Did you ever want to be a part of something that was bigger than yourself? It had been a good two months since I picked up my camera. The morning of January 21st had a different feel to it. Making breakfast and sipping my tea with a overcast that hung on to an unseasonable warm morning, I prepared to go into New York. Most of my friends had talked about going to the March in Washington D.C. One in particular, just had her first son a year ago and told me how she felt she needed to go for him. To show him that his mom faught for a better world for him to live in.
I, too, will have children one day. If I had a daughter, I wanted to have something personal to show her through one of my creative outlets that she can be the "wonder woman" she wants to be.
The Women's March On New York was not just a collection of people being "angry" for no reason if you leave some to tell the story. Throughout the day, there were more and more people that came. Street blocks kept being closed because of the outpouring of support. Fathers with their children, collections of college kids, people from all walks of life, orientations, religions, and colors. I felt a sense of love and acceptance that was very seldom given freely during the tumultuous election season.
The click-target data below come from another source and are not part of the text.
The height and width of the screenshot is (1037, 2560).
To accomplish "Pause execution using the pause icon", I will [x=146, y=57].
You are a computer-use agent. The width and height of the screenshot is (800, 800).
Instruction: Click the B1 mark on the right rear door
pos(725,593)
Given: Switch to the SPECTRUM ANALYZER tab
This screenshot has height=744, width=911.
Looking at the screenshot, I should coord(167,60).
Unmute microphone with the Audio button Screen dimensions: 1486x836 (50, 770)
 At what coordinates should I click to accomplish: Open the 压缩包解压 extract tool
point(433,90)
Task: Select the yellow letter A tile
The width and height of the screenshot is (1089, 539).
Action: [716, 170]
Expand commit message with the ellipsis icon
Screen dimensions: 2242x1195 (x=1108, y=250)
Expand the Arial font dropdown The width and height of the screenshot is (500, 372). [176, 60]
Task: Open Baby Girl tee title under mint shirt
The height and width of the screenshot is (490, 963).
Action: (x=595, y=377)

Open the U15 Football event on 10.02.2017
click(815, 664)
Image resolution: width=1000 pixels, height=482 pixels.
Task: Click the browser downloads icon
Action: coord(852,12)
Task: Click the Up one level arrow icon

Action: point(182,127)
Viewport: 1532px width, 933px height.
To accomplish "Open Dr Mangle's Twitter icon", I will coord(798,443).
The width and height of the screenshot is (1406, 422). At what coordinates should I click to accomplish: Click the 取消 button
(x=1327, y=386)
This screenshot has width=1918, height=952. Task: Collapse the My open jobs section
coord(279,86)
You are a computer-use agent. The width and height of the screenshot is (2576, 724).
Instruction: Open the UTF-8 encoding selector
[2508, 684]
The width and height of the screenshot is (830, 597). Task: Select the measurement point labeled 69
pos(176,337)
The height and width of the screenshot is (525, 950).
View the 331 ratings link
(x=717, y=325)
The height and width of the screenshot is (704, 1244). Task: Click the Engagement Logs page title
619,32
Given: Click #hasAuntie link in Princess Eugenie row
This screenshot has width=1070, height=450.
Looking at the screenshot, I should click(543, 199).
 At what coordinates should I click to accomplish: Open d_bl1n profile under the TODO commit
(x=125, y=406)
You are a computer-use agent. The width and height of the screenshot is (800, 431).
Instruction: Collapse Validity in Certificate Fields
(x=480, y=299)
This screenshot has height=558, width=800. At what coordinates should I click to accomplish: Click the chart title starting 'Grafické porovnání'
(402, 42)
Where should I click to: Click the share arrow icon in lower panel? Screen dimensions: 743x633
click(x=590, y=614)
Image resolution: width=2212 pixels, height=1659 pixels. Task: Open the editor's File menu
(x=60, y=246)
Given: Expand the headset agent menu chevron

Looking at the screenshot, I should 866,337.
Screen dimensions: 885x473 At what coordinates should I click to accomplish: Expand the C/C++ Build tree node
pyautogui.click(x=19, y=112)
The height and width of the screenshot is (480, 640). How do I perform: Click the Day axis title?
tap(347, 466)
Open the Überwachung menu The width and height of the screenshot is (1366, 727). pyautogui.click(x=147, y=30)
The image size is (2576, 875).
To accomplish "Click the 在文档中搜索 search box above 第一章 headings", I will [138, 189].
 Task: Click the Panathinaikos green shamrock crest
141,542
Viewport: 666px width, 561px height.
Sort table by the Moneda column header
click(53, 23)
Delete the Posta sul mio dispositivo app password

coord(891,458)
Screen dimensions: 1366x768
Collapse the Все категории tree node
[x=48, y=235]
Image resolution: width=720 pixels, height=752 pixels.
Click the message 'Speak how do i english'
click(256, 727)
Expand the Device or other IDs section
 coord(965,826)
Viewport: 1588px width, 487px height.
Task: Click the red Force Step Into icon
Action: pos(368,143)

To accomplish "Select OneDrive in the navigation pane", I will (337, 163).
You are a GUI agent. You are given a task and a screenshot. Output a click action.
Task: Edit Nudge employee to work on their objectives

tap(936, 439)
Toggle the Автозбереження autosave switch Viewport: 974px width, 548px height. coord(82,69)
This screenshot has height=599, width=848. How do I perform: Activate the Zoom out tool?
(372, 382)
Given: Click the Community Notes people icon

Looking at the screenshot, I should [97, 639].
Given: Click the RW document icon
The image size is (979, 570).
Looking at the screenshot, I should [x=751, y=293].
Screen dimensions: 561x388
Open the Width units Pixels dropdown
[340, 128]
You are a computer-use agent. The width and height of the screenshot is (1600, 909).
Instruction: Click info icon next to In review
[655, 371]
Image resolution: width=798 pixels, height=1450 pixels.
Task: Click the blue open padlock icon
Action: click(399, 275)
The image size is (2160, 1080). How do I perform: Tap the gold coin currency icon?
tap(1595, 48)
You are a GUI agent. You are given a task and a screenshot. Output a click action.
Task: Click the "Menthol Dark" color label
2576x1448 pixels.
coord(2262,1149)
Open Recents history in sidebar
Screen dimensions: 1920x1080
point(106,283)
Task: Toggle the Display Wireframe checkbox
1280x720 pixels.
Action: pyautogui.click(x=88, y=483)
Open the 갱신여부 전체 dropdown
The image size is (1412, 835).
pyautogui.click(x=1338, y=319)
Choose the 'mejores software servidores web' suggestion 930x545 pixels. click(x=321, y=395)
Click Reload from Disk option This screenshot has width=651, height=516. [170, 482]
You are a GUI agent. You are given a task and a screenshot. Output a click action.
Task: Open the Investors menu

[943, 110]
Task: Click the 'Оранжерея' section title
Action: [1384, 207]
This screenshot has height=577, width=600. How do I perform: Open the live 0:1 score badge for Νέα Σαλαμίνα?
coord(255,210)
There were people who were legitimately concerned about an administration that does not look like them and speaks to eradicate any sense of homogeneity that was felt on this day. If you don't think marches work - take a look into the 1960's and the good that sit ins and marches did then. In order to enact change, sometimes you have to become something bigger than yourself. We were all superheroes - even for one day.
On the train ride home, I moved over to let an older woman sit next to me. "Did you go to the march son?", she said to me. "Yes ma'am, yes I did." I obliged. I began to show her pictures that I took and she took a liking to one with a man and his newborn baby.
"There had to be close to a million people. Even for an old woman like me, with all the younger people, it looks like the world is in good hands."